A questo punto la scioccante verità suggerita dall’apostolo Paolo – Dio vuole che tutti gli uomini siano salvati e giungano alla conoscenza della verità – si fa nebulosa, perché salvarsi diventa veramente difficile: la porta è stretta (cfr Mt 7,13) e la strada è tutta in salita. È difficile perché per salvarsi è necessario espropriarsi e questo significa farsi poveri per fare ricco chi è povero; significa imparare a lavare i piedi dei poveri, come servi inutili (cfr Gv 13,14; Lc 17,10).

La pagina dei Padri

Di chi è la ricchezza? – Basilio di Cesarea: A chi faccio torto, dici, se mi tengo il mio? Ma, dimmi, che cosa è tuo? Che cosa hai portato tu alla vita? Come se uno, avendo preso prima un posto in un teatro, poi cacci via quelli che entrano, pretendendo che sia suo ciò che è fatto a beneficio di tutti; così sono i ricchi. Occupano i beni comuni e ne pretendono la proprietà perché li hanno occupati prima. Se invece ognuno prendesse solo ciò che è necessario al proprio bisogno e lasciasse agli altri ciò che non gli serve, nessuno sarebbe ricco e nessuno sarebbe povero.

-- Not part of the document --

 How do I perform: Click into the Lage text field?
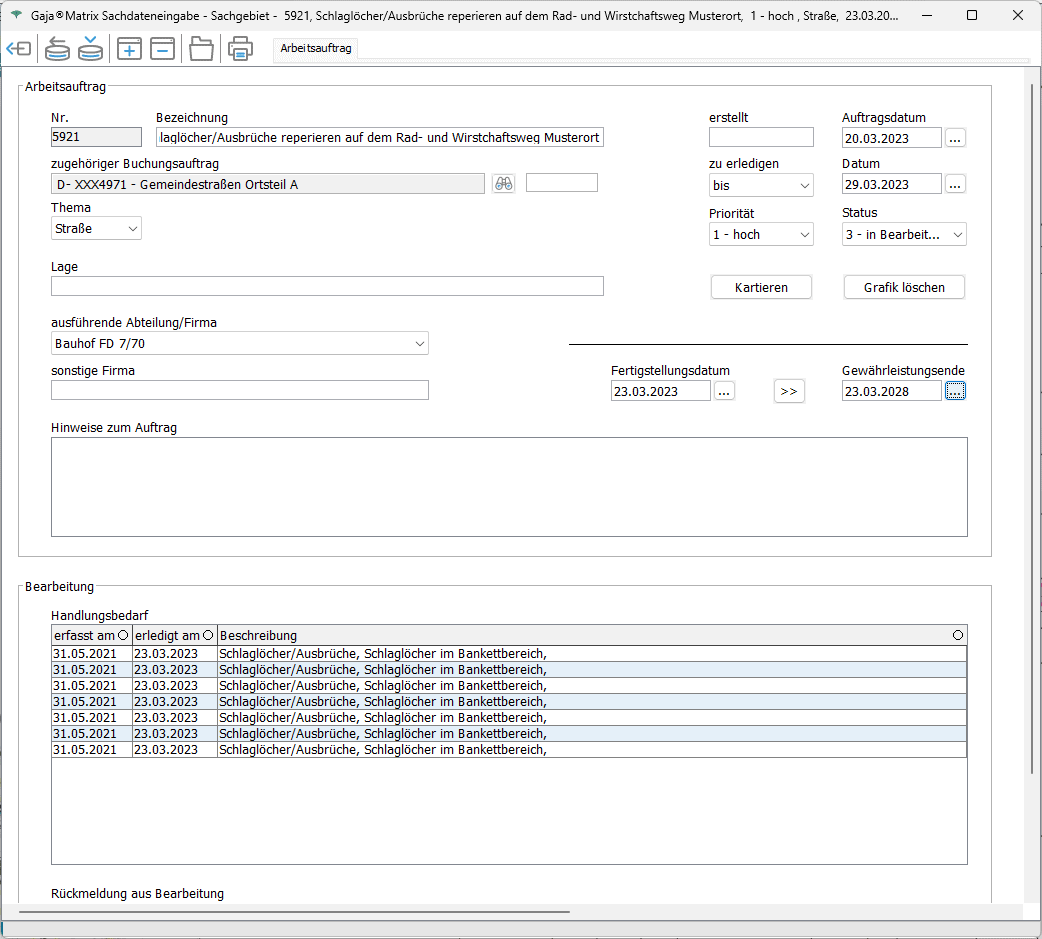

Non sei uscito nudo da tua madre? Non tornerai nudo nella terra? Da che parte ti son venuti i beni che hai? Se dici che ti vengono dal fato, sei un empio, perché non riconosci il Creatore e non sei grato a chi te li ha dati; se dici che ti vengono da Dio, spiegaci perché te li ha dati. Può essere ingiusto Dio, che darebbe inegualmente le cose necessarie alla vita? Perché, mentre tu sei ricco, l’altro è povero? Non forse perché tu possa avere la mercede del giusto e fedele dispensatore e l’altro acquisti il grande premio della pazienza? Tu invece abbracci tutto nelle insaziabili pieghe dell’avarizia e mentre privi tanta gente, credi di non far torto a nessuno.

Chi è l’avaro? Colui che non è contento di quanto basta. Chi è il saccheggiatore? Chi prende la roba degli altri. Non sei avaro? Non sei un saccheggiatore? Tu ti appropri di ciò che hai ricevuto per dispensarlo. Sarà chiamato ladro chi spoglia uno che è vestito e non meriterà lo stesso titolo colui che, potendo vestire un nudo, non lo veste? È dell’affamato il pane che tu possiedi; è del nudo il panno che hai negli armadi; è dello scalzo la scarpa che s’ammuffisce in casa tua; è dell’indigente l’argento che tu tieni seppellito.

Quanti sono gli uomini ai quali puoi dare, tanti son coloro cui fai torto.